You can’t joke about anything these days can you? Yes, that’s a joke and possibly not a very good one.
But you know, making jokes and taking jokes are and have always been completely different things.
Let’s talk about making jokes first. Sometimes it’s an absolute lifeline. Sometimes it’s a way of bringing up the subject of menopause without it being embarrassing or uncomfortable to ourselves and others.
Is it hot in here or just me?
That’s the classic. It’s universal and it’s useful. There’s just one problem with it — it’s so prevalent that the message that’s communicated is that menopause is all about hot flushes. And as we know, it isn’t. There are a host of other symptoms. Perimenopausal women need to recognise those other symptoms when they happen — and other people need a sense of what’s going on.
I’m not suggesting that we add “is it dry in here or is it just my vagina?” to the repertoire, but I wonder if it would make life easier if someone else did.
Can joking help?
Joking’s particularly useful if you are dealing with symptoms that affect your brain. It’s the best way of shucking off those moments when you lose your words, and not a bad way of recovering from a loss of temper.
And the great thing is that a smile and a laugh is actually really good for your brain as well as helping you connect with others.
In the classroom?
Whether you make that joke with your class will depend on their age, the ethos of the school and your personal way of dealing with the menopause.
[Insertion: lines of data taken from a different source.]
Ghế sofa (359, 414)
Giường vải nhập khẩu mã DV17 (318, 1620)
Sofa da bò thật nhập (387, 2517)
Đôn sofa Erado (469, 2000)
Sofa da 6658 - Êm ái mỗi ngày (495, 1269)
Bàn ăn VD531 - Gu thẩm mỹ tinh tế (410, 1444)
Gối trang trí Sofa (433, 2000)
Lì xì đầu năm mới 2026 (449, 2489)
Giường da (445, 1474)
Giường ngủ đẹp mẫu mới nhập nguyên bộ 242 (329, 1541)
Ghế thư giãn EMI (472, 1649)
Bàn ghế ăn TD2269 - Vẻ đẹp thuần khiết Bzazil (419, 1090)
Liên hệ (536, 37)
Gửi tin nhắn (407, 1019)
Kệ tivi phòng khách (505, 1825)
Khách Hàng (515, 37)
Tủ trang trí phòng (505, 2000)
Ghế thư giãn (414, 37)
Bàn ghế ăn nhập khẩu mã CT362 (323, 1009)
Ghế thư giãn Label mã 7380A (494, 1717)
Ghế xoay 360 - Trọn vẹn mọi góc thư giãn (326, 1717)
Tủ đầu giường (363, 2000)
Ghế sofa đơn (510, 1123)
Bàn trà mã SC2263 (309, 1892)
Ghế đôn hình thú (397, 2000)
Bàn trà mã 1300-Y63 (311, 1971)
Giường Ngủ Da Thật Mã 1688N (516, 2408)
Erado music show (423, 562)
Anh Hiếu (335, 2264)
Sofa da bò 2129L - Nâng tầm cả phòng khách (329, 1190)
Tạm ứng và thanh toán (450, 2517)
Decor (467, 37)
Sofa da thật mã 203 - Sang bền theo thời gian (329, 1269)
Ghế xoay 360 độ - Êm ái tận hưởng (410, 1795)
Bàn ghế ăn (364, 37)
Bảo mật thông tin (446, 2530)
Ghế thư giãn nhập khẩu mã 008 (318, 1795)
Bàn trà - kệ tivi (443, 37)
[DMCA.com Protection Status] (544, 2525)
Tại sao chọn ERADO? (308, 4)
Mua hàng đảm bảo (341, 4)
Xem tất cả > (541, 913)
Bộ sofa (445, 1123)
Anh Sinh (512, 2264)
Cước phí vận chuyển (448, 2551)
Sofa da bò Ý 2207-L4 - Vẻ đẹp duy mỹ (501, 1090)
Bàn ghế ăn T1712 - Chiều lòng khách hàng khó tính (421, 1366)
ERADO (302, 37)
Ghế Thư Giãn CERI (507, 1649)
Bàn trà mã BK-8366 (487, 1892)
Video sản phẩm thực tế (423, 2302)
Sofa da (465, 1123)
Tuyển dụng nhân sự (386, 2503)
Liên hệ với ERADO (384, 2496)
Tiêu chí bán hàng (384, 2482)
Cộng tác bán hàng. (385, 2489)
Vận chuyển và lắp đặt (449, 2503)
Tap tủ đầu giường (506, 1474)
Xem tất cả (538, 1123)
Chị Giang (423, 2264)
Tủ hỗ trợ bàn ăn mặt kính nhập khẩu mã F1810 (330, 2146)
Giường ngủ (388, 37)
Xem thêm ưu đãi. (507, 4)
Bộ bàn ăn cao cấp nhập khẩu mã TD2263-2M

With menopause starting to appear on the curriculum for secondary age kids you may find they make the joke for you. They may not make it adeptly and it’ll be part of your job to who them how to navigate that territory graciously. Even though your menopausal mood may not be at all gracious!
With colleagues?
Can clumsy menopausal jokes between staff be problem? If you’re a colleague or a manager trying to navigate this stuff, how do you steer around humour?
Firstly, be honest with your self — is the joke to ease their discomfort or yours?
Secondly ask whether that joke might be read as being dismissive. We’ve all spent many years having our perfectly valid concerns written off as ‘time of the month’ and most of us are not in the mood to have that happen with perimenopause or menopause.
My advice would be to take your cue from the menopausal person you are talking to. If they aren’t discussing it, a joke will not winkle it out — possibly quite the opposite, it may be the thing that makes that conversation harder. And we all have the right not to talk about menopause if that’s what we need — as much as it’s important that we can if we need to.
If your menopausal colleague is joking about it, sink into that humour but be aware they probably need your compassion as much as your wit.